[Stored entries]
______________________________
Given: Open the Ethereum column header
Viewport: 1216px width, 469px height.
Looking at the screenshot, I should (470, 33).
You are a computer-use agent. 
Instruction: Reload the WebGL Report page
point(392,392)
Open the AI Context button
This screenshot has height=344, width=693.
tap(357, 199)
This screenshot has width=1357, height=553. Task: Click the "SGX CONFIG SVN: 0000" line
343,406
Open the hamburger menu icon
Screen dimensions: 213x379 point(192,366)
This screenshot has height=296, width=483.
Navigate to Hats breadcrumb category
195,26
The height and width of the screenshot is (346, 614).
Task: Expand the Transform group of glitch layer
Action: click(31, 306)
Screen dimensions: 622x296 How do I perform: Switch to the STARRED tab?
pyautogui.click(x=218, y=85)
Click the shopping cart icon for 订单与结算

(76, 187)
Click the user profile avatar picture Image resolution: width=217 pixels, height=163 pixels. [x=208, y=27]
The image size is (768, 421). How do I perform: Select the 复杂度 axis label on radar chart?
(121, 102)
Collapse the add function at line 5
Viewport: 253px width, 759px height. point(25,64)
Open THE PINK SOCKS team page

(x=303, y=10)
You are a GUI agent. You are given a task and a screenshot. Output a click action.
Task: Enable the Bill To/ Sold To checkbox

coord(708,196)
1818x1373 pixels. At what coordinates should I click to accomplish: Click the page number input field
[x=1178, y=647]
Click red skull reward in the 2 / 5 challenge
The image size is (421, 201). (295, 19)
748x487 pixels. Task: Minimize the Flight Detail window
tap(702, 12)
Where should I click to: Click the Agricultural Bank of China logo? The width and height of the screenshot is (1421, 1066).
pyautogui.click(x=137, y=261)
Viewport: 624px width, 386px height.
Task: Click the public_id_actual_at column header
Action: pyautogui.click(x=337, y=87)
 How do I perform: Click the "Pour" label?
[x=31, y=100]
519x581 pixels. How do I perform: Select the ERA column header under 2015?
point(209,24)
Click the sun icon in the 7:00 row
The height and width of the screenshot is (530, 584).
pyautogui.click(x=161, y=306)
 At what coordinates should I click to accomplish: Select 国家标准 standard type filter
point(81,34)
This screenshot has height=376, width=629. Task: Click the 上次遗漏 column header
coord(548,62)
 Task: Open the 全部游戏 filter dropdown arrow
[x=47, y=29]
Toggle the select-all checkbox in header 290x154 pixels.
______________________________
EXERCISE PROMPT
Return all lines of the data in which the string "agent" appears.

SOLVED EXERCISE
You are a computer-use agent. 
You are a GUI agent. You are given a task and a screenshot. Output a click action.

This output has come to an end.